TASKS FOR THIS EXERCISE:
1. In the thermometer thread, which Oregon Scientific model does the first poster say they would love to have?
2. Continue the forum thread about choosing a thermometer for smoking meat from the point where it stops.

# What is the best Thermometer



## jmedic25 (Aug 22, 2007)

Calling all smokers.  I am looking to buy a good therm for smoking and grilling.  I would love to have one with the fancy remote unit. (Oregon Scientific model AW131) I am most concerned with accuracy.  Also I am leaning away from a regular probe therm. cause I hate repeatadly opening my smoker nearing the end of a cook.  So I need some help from ya'll.

Thanks,
Justin


P.S.  This is for the meat not the smoker itself


----------



## richoso1 (Aug 22, 2007)

I hope I understood you correctly. If you're looking for a meat therm, there are several that use a wire attached (unless it is a remote) to the probe that should be in the meat and reading the cooking temp. With the probe wire outside of the smoker, the processing unit will tell you the current temp of the meat. All without opening your smoker. I hope I read you correctly.


----------



## vulcan75001 (Aug 22, 2007)

Justin..

ENTRIES PROVIDED:
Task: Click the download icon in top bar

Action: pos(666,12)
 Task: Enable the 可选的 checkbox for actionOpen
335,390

==

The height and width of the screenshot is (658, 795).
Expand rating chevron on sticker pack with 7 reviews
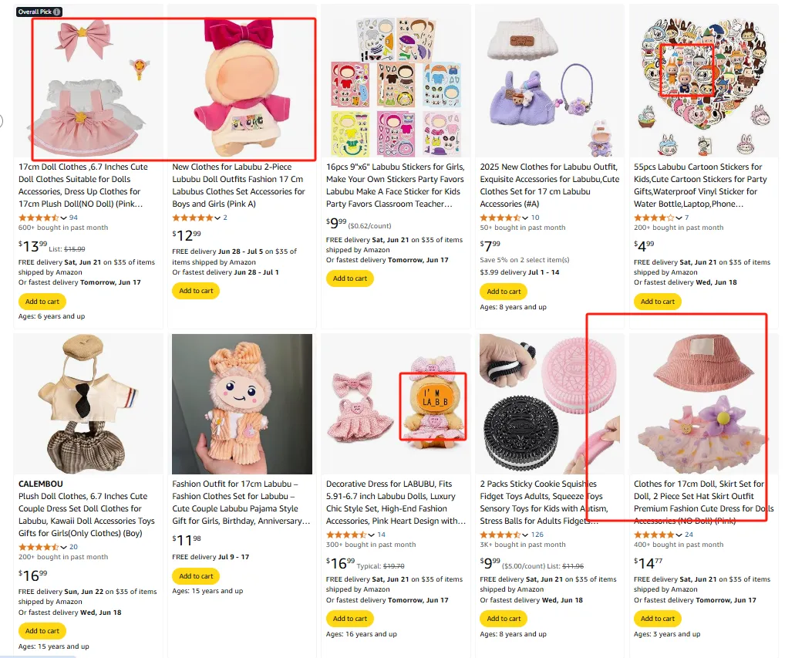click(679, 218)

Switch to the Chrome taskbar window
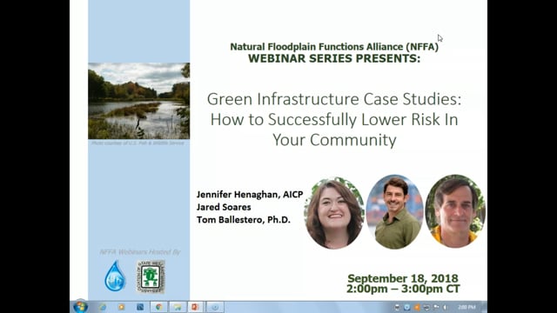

==

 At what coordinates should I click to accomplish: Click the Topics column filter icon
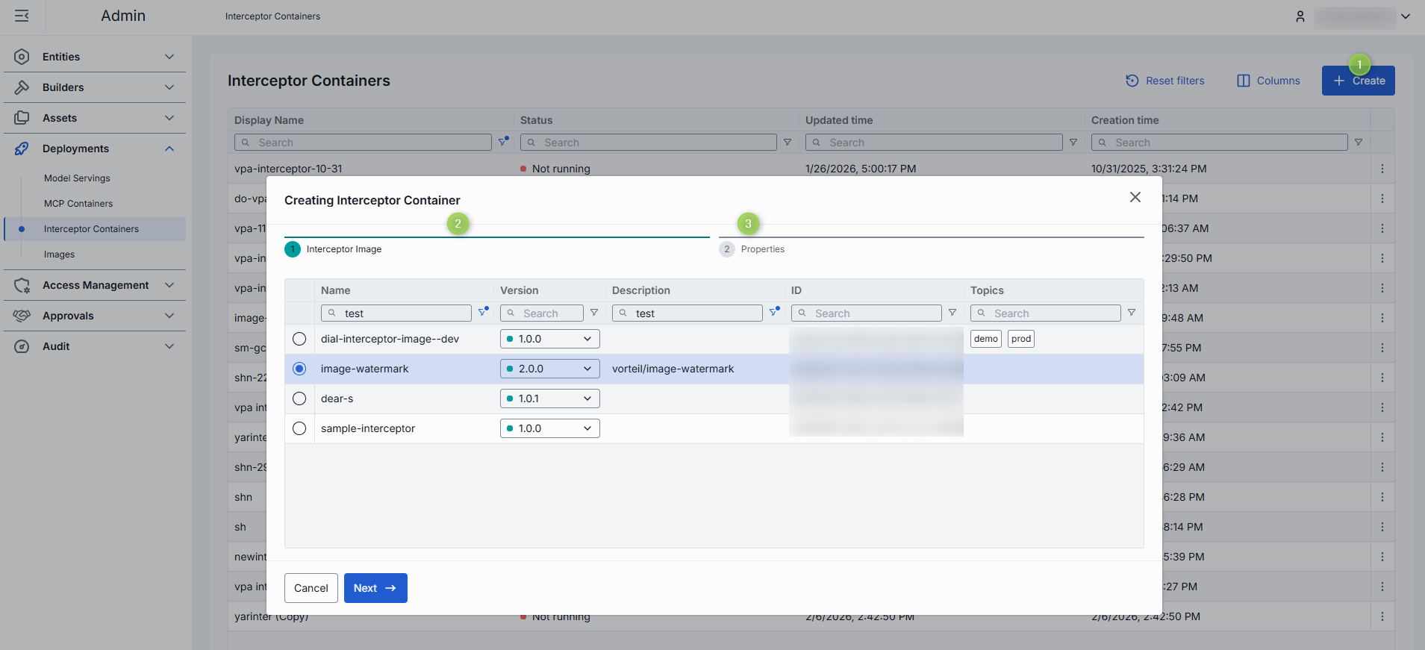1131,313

PER-TASK ANSWERS:
1. The Oregon Scientific model AW131.

2.
Can't tell ya anything about the aw131, cause I can't find any up in this area...but I do use the maverick et73...is a remote unit.. has two probes...1 for the smoker and 1 for the meat...transmit range is decent.. and the one I have had for over a year now is still pretty accurate...Good luck..


----------



## starsfaninco (Aug 22, 2007)

Here here,  IMO, I think you left out the best 'smoker oriented' thermometer around.  The ET-73 is absolutely a must for any pitmaster.


----------



## jmedic25 (Aug 22, 2007)

Your right after reading my post, is confusing.  What is the best wirless therm in yall's opinion.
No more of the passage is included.